Accepted: 20 September 2012
Published: 25 September 2012
A variety of software packages are available for the combinatorial enumeration of virtual libraries for small molecules, starting from specifications of core scaffolds with attachments points and lists of R-groups as SMILES or SD files. Although SD files include atomic coordinates for core scaffolds and R-groups, it is not possible to control 2-dimensional (2D) layout of the enumerated structures generated for virtual compound libraries because different packages generate different 2D representations for the same structure.

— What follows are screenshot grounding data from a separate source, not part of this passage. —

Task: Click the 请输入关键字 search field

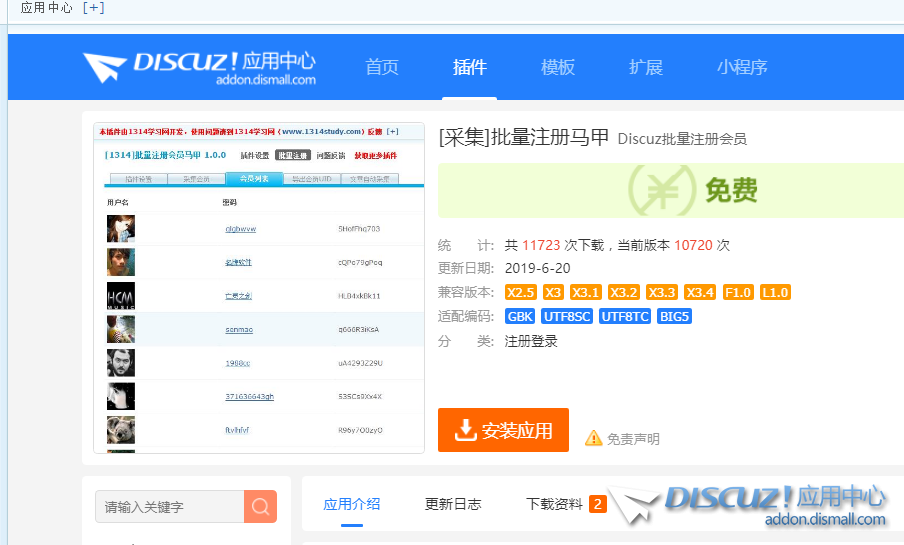Action: (x=169, y=507)

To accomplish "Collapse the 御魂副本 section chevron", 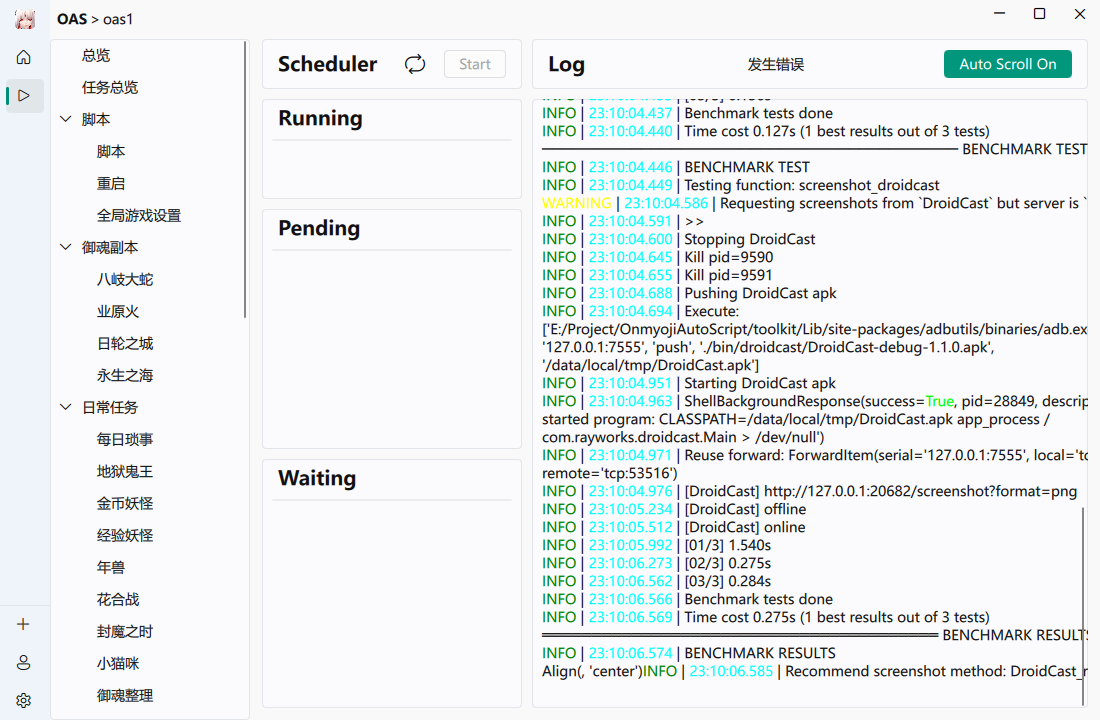I will tap(66, 248).
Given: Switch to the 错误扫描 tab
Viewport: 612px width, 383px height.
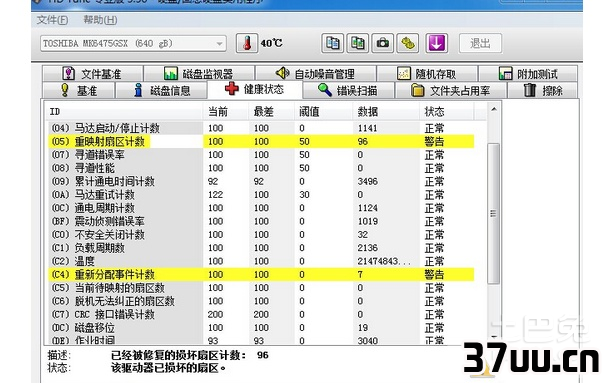Looking at the screenshot, I should [x=348, y=91].
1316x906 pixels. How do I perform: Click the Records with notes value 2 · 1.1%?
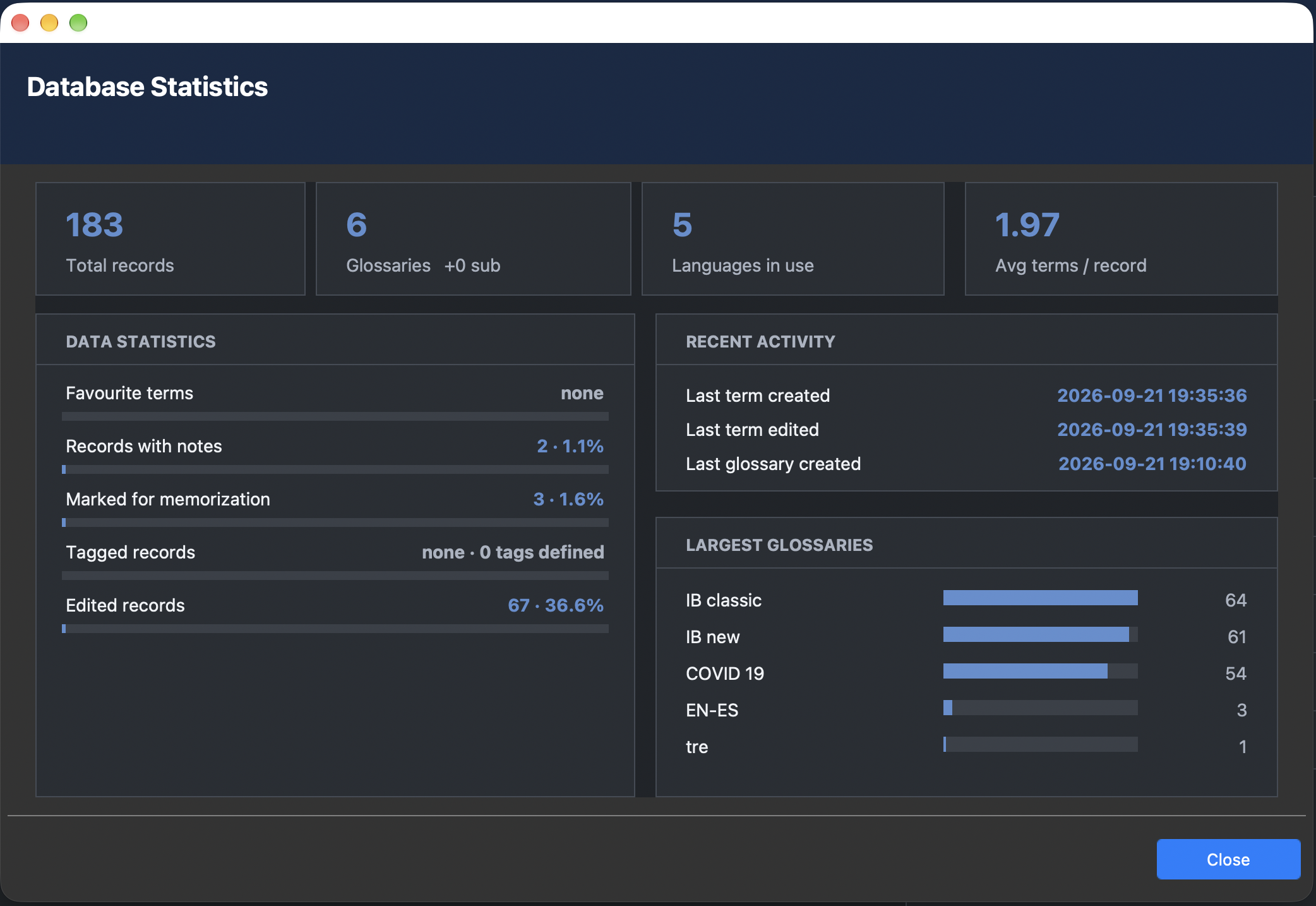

We have developed a software package called LipidMapsTools for the template-based combinatorial enumeration of virtual compound libraries for lipids. Virtual libraries are enumerated for the specified lipid abbreviations using matching lists of pre-defined templates and chain abbreviations, instead of core scaffolds and lists of R-groups provided by the user. 2D structures of the enumerated lipids are drawn in a specific and consistent fashion adhering to the framework for representing lipid structures proposed by the LIPID MAPS consortium. LipidMapsTools is lightweight, relatively fast and contains no external dependencies. It is an open source package and freely available under the terms of the modified BSD license.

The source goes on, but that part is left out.